I need some one expertise. My OB-GYN removed a poly from the cervix.  I Have research and come to the CPT 57500, but the doctor does not agree with that CPT she said 57500 it's for a biopsy of the Cervix and what she did was a Cervical Polypectomy.

can I use a more specific code for this? or the 57500 will be the correct one?

Please help!

Thank you.

Nelamaria


----------



## preserene

You are correct. Code 57500 states also for local excision of lesion with or without fulgration separate procedure.
 No other code is more appropriate than this. There is no  separate code for cervical polypectomy alone to my knowledge.

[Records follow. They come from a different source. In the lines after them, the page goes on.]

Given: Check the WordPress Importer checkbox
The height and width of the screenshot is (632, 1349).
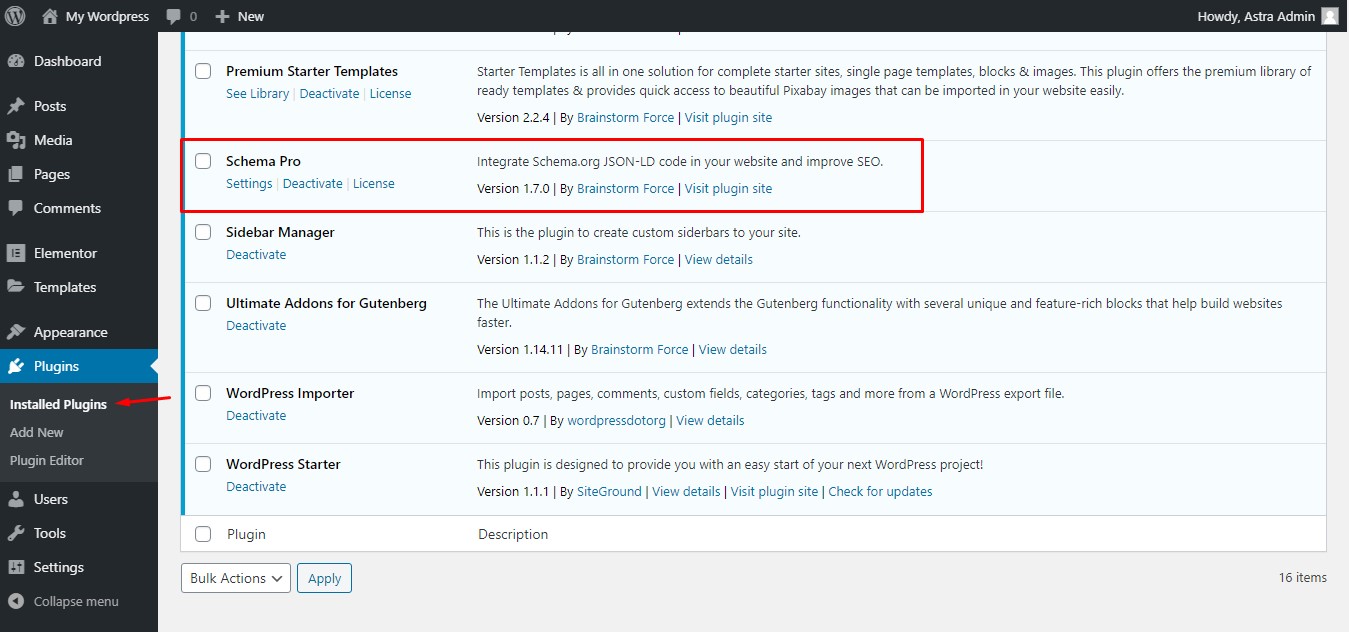Looking at the screenshot, I should coord(203,393).
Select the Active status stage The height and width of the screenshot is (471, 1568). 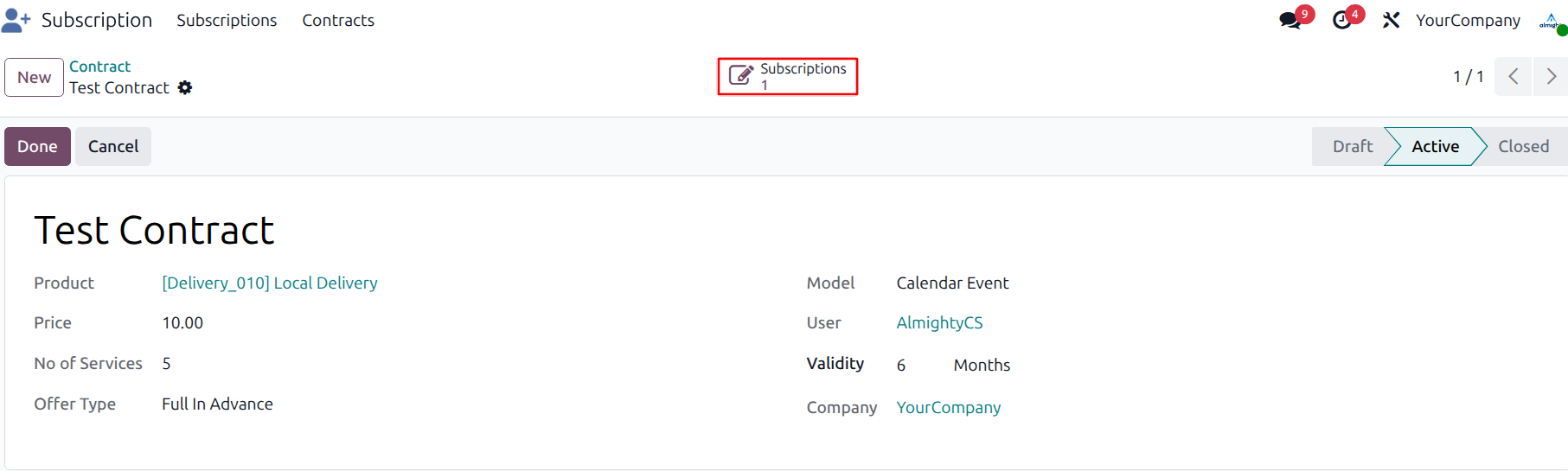tap(1435, 146)
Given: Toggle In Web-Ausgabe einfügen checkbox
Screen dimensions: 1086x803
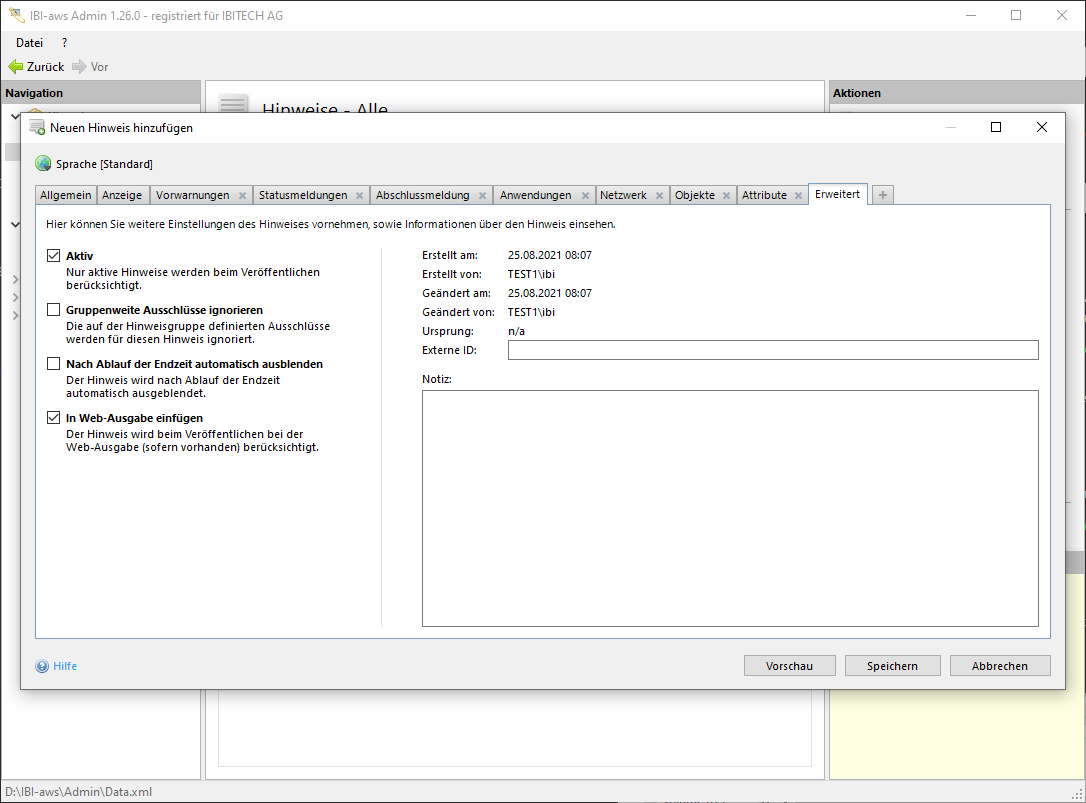Looking at the screenshot, I should (x=54, y=419).
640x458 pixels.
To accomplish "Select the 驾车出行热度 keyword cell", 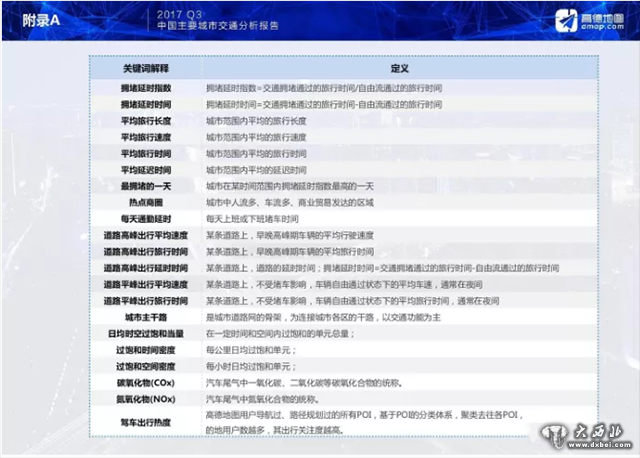I will [x=146, y=422].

can any one more authentically state otherwise?


----------



## karenwebb

CODE 57500 in the coders desk reference states  biopsy forceps are used to remove a piece or multiple pieces of tissue or to completely remove a lesion.


----------



## preserene

57500-  biopsy of the cervix, single, or Multiple, OR, local LESION with or without fulguration. meaning, any lesion removal. 
having said that  the term 'REMOVAL' : at that site of cervix, we cannot by and large remove manually and so it goes for instrumental, without mentioning all the time instrumental removal in the conventional methods.
Some times, the lesion may be very fragile and the sooner the physician touches/ or holds, it comes to the hand without instrumentation during examination (This is rare ). If so, the physician wiould document "without instrumentation" and could be this type of removal  that does not merit to report to this code .
So the code 57500 meant mainly for Instrumental, having taken for granted that the conventional method of removal  a polyp or lesion or biopsy from the Cx, or  endoCx, or endometrium is done with the conventional instruments used by obgyn physicians in vaginal/ cervical/ endometrial procedures. ( endometrial procedures need often D&C along with.)


----------